Possible Issues and Solutions in Kubernetes, Docker, and Containerd

During Docker, Containerd, and Kubernetes installations and usage, you may encounter various issues. You can review examples on this page for commonly encountered situations.

Problem

A server removed from a Kubernetes Cluster does not get the correct overlay network IP when added to another Kubernetes Cluster.

Reason/Cause

Pod overlay network'ü için kullanılan Flannel dosya ve ayarları sunucuda kalmakta ve manuel silinmesi gerekmektedir

Solution

In the Control-plane Kubernetes node, the relevant server is removed from the cluster with "kubectl delete node <NODE_NAME>", then the cluster settings on the server to be disconnected are cleared with the "sudo kubeadm reset" command. Then, the following operations are performed.

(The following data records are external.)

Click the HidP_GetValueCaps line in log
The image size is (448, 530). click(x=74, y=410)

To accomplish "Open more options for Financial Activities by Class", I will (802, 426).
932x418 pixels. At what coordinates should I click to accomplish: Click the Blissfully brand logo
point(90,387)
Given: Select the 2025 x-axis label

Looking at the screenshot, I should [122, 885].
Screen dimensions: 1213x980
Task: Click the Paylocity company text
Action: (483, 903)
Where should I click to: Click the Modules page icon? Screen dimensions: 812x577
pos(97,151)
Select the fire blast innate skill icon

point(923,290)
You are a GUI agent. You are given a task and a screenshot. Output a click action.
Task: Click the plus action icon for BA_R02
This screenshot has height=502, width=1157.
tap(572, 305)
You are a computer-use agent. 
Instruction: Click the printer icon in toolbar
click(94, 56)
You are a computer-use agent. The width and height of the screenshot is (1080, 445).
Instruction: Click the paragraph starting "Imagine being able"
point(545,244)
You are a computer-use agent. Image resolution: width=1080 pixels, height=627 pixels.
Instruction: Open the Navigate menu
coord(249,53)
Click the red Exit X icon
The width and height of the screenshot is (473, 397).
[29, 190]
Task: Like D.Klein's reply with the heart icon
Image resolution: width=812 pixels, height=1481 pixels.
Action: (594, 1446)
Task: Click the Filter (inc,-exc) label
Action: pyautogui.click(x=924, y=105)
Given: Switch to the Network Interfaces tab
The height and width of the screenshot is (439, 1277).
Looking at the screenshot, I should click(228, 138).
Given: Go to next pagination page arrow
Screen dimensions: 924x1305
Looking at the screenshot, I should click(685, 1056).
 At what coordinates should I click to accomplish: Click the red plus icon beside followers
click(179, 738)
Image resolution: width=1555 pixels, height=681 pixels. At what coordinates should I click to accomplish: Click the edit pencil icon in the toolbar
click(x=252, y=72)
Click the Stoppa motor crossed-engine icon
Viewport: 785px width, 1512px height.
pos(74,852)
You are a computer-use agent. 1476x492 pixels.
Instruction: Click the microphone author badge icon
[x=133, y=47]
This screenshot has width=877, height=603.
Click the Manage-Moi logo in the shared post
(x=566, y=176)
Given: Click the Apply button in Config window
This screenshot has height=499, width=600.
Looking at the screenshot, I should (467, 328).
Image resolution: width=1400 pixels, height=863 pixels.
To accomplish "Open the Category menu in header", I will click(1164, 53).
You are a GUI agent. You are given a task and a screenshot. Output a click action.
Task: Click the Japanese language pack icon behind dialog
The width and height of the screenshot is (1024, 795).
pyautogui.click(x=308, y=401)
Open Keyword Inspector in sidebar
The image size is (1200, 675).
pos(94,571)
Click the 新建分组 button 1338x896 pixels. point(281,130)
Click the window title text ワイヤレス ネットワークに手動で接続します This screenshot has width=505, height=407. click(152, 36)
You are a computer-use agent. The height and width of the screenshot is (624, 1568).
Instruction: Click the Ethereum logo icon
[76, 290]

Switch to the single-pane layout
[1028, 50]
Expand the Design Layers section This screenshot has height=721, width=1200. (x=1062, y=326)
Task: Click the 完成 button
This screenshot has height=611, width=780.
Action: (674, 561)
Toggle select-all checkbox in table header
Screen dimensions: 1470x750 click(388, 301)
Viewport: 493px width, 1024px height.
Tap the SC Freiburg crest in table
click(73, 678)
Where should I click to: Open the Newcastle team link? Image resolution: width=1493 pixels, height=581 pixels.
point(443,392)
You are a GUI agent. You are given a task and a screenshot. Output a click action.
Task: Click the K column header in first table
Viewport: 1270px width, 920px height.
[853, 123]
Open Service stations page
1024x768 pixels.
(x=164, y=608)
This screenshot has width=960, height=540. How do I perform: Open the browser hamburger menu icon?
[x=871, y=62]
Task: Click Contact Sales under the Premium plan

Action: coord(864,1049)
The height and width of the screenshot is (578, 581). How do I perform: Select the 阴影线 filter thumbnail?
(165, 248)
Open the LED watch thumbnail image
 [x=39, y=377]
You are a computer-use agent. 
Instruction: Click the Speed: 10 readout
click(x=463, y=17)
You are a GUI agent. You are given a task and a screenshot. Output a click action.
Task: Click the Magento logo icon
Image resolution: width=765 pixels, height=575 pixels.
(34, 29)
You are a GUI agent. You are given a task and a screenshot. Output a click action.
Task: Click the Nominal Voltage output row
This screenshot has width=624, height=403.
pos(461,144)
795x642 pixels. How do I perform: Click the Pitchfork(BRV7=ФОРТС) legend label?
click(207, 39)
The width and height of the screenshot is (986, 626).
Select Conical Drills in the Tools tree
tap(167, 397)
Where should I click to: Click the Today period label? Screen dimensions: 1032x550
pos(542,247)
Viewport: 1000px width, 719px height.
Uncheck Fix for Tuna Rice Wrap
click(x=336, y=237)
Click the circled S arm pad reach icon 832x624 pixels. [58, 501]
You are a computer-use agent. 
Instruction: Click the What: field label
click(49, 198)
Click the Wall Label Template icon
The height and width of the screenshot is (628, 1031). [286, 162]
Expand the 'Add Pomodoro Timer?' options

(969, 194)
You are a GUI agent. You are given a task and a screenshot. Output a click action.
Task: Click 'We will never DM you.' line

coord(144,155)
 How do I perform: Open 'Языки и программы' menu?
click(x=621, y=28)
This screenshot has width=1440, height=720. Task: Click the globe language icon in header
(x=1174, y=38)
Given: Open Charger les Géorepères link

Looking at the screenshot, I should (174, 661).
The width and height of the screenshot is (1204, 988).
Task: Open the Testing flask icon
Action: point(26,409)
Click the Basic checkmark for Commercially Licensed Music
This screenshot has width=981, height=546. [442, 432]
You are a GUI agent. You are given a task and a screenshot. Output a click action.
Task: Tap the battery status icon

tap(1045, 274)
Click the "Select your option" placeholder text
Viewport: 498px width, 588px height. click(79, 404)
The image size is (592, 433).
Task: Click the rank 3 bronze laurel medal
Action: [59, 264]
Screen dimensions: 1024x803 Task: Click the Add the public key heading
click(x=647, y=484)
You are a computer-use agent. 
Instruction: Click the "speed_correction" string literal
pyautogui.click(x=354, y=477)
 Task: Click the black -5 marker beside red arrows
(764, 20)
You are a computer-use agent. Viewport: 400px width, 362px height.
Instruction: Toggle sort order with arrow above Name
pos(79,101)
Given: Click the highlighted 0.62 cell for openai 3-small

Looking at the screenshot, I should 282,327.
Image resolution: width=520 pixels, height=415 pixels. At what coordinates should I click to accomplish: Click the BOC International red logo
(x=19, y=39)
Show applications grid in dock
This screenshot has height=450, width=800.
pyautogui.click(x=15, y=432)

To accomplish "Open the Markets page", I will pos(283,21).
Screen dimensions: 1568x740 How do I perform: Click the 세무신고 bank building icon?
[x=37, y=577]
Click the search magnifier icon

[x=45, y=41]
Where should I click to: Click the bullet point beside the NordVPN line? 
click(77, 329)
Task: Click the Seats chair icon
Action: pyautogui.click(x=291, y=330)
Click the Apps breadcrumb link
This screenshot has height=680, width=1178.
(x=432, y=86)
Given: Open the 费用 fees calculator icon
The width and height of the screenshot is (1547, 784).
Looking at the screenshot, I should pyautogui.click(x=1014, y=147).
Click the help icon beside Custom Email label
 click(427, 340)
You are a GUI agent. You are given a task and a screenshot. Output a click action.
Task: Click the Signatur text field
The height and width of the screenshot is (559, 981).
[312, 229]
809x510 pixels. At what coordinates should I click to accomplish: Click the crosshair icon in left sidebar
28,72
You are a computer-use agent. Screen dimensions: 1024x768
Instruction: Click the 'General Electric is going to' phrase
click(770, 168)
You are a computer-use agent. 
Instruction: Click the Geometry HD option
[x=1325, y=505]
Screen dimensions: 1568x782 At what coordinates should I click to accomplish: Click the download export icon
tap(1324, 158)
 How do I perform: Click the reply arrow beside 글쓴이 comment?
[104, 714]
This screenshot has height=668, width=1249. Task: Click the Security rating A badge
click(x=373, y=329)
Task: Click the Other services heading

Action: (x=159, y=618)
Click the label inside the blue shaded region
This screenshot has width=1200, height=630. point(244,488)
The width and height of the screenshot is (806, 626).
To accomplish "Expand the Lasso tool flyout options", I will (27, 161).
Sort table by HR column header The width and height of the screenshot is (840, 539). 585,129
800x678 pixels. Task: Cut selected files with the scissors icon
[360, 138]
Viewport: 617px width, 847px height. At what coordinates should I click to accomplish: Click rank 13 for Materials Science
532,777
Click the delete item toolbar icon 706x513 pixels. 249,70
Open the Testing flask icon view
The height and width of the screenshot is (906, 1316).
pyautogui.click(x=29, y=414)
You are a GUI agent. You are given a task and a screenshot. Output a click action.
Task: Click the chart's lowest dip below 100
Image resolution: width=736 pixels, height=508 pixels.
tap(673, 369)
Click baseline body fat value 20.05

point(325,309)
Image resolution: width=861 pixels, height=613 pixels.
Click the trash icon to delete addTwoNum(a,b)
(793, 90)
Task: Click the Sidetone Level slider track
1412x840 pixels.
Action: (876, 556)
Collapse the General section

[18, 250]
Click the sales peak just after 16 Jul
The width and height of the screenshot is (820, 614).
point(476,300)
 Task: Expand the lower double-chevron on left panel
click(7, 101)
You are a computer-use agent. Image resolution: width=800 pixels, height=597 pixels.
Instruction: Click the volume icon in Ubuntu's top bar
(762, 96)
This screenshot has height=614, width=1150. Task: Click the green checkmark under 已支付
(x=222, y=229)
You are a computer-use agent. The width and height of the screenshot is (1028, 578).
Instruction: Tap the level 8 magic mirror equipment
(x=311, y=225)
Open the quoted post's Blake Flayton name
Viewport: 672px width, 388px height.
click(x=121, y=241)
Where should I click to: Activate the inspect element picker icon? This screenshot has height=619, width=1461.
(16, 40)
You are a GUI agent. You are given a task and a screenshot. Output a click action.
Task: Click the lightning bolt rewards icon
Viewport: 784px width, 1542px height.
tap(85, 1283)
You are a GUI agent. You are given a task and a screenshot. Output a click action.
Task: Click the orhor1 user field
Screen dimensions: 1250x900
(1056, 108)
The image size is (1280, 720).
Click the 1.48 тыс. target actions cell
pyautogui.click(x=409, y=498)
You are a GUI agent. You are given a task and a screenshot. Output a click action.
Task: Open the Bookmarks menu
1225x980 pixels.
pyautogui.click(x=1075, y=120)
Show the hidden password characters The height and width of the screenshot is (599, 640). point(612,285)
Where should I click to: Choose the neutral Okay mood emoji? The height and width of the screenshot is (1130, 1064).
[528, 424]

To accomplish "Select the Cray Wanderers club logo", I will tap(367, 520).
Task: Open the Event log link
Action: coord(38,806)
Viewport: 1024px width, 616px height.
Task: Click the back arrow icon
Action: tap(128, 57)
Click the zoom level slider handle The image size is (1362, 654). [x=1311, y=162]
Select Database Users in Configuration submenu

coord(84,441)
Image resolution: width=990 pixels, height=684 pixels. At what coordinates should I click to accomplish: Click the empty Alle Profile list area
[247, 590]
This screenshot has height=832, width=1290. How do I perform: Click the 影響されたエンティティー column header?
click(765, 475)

systemctl stop kubelet && systemctl stop containerd

rm -rf /var/lib/cni/

rm -rf /var/lib/kubelet/*

rm -rf /etc/cni/

ifconfig cni0 down && ip link delete cni0

ifconfig flannel.1 down && ip link delete flannel.1

systemctl restart containerd && systemctl restart kubelet

Problem	Error while installing docker on Centos 8.3.x servers
Reason/Cause	With the release of RHEL 8 and CentOS 8, the docker package was removed from the default package repositories, replaced by docker podman and buildah. RedHat has decided not to provide official support for Docker. For this reason, these packages prevent docker installation.
Solution	yum remove podman* -y yum remove buildah* -y

Problem

kubeadm error: "kubelet isn’t running or healthy and connection refused"

Reason/Cause

In Linux operating systems, "swap" and "selinux", which are usually active, should be turned off.

Solution

sudo swapoff -a sudo sed -i '/ swap / s/^/#/' /etc/fstab

sudo reboot

kubeadm reset kubeadm init --ignore-preflight-errors all

Problem	deleting namespace stuck at "Terminating" state
Sebep/Neden	deleting namespace stuck at "Terminating" state
Çözüm	kubectl get namespace "<NAMESPACE>" -o json \| tr -d "\n" \| sed "s/\"finalizers\": \[[^]]\+\]/\"finalizers\": []/" \| kubectl replace --raw /api/v1/namespaces/<NAMESPACE>/finalize -f -

Problem	"x509 certificate" issue during docker pull
Reason/Cause	If the relevant institution does not use https, the following line is added to the daemon file of docker. This process is repeated for all nodes using Docker.
Solution	$ sudo vi /etc/docker/daemon.json `"insecure-registries" : ["hub.docker.com:443", "registry-1.docker.io:443", "quay.io"]sudo systemctl daemon-reload sudo systemctl restart docker` #It is checked with the following. docker info
Reason/Cause	If the relevant institution uses https, the relevant institution must add the ssl certificate ("crt") to the servers.
Solution	cp ssl.crt /usr/local/share/ca-certificates/ update-ca-certificates service docker restart #Centos 7 sudo cp -p ssl.crt /etc/pki/ca-trust/source sudo cp ssl.crt /etc/pki/ca-trust/source/anchors/myregistrydomain.com.crt sudo update-ca-trust extract sudo systemctl daemon-reload sudo systemctl restart docker

Problem

If Nexus proxy is in use

Reason/Cause

If the relevant institution uses Nexus proxy, servers with docker are directed to this address.

Solution

$ sudo vi /etc/docker/daemon.json

{

"data-root":"/docker-data",

"insecure-registries":["nexusdocker.institutionaddress.com.tr"],

"registry-mirrors":["https://nexusdocker.institutionaddress.com.tr"],

"exec-opts": ["native.cgroupdriver=systemd"],

"log-driver": "json-file",

"log-opts": { "max-size": "100m" },

"storage-driver": "overlay2"

}

Problem

Kubernetes DNS Problem (connection timed out; no servers could be reached)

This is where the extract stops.